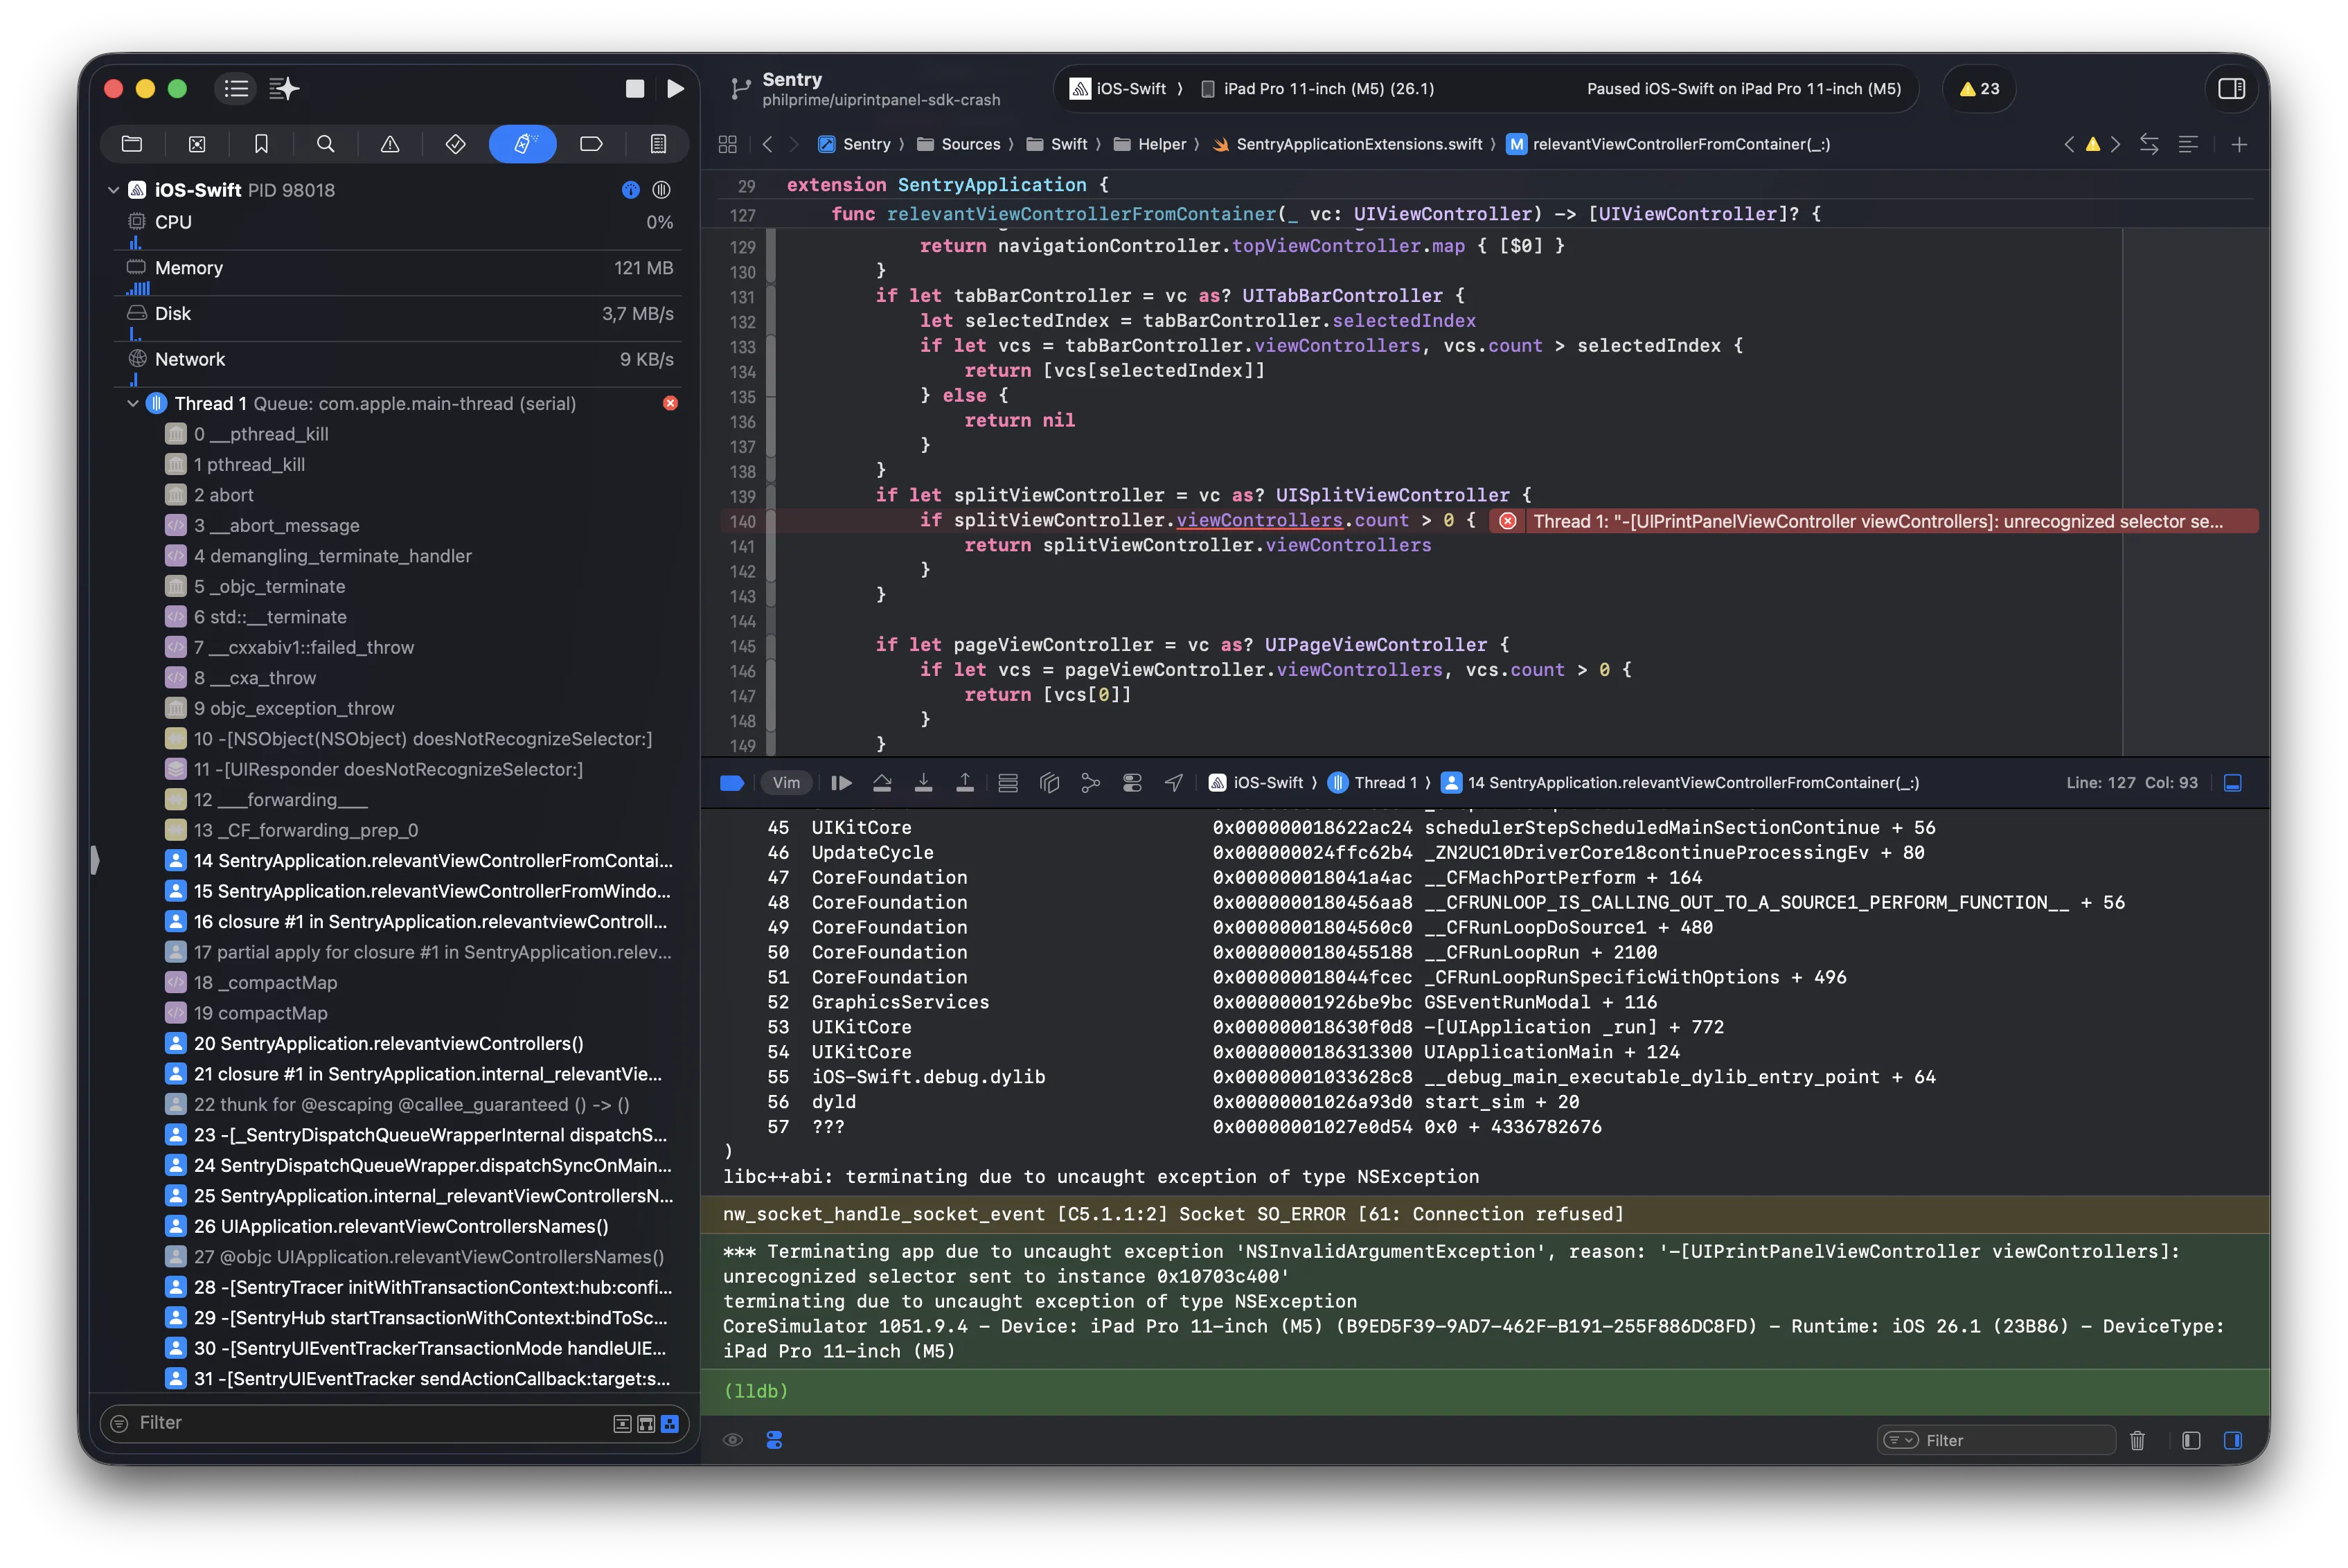
Task: Collapse the iOS-Swift PID 98018 process
Action: pos(113,189)
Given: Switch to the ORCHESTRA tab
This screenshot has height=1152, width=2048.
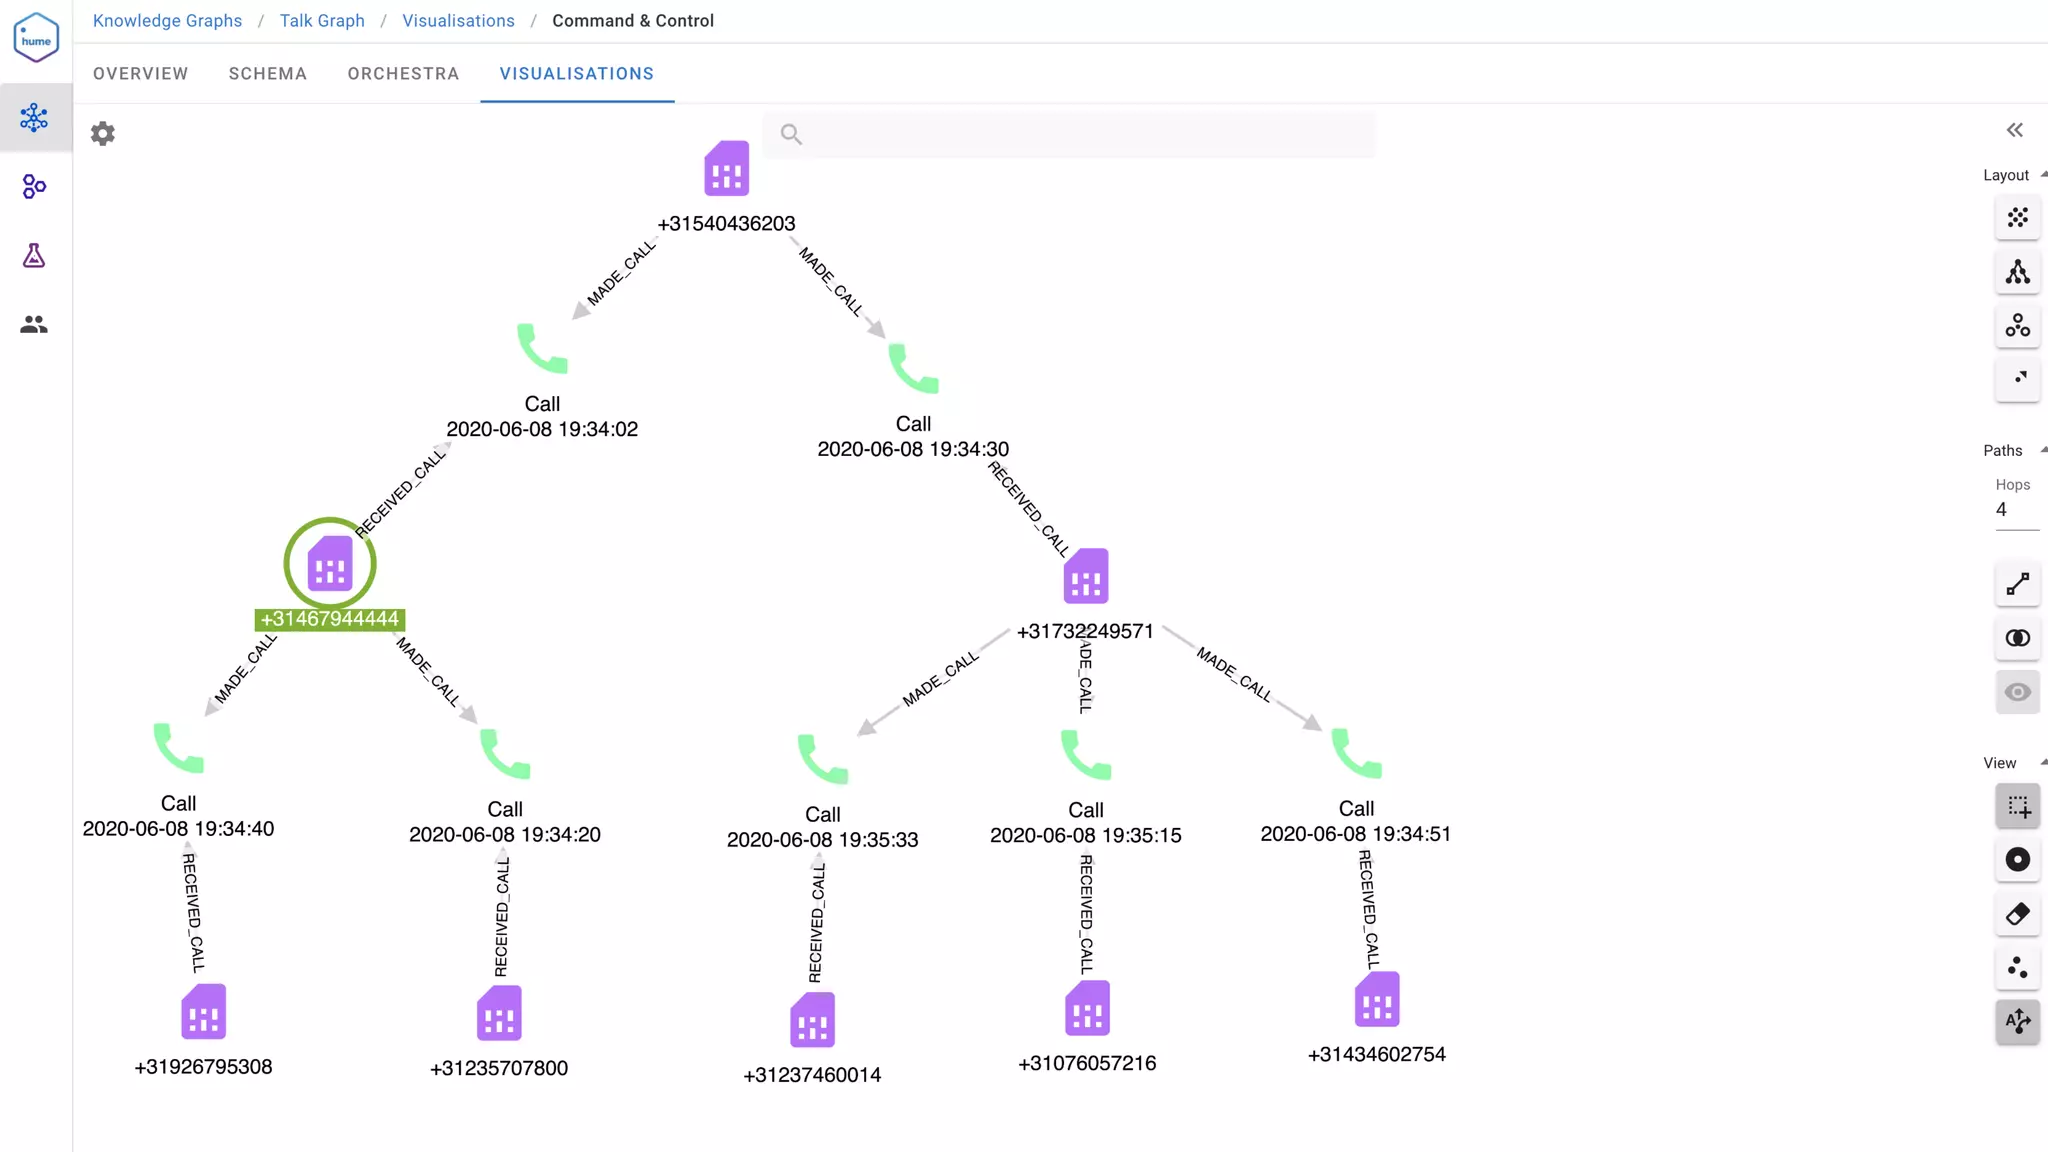Looking at the screenshot, I should tap(403, 74).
+ + + + +
Task brief ▸
Copy, exactly and exclusively, the lines beginning with the one that contains "Given: Switch to the ORCHESTRA tab" and ending with the last line of the listing; pictures are to be omitted.

Result of the task ▸
Given: Switch to the ORCHESTRA tab
This screenshot has height=1152, width=2048.
Looking at the screenshot, I should tap(403, 74).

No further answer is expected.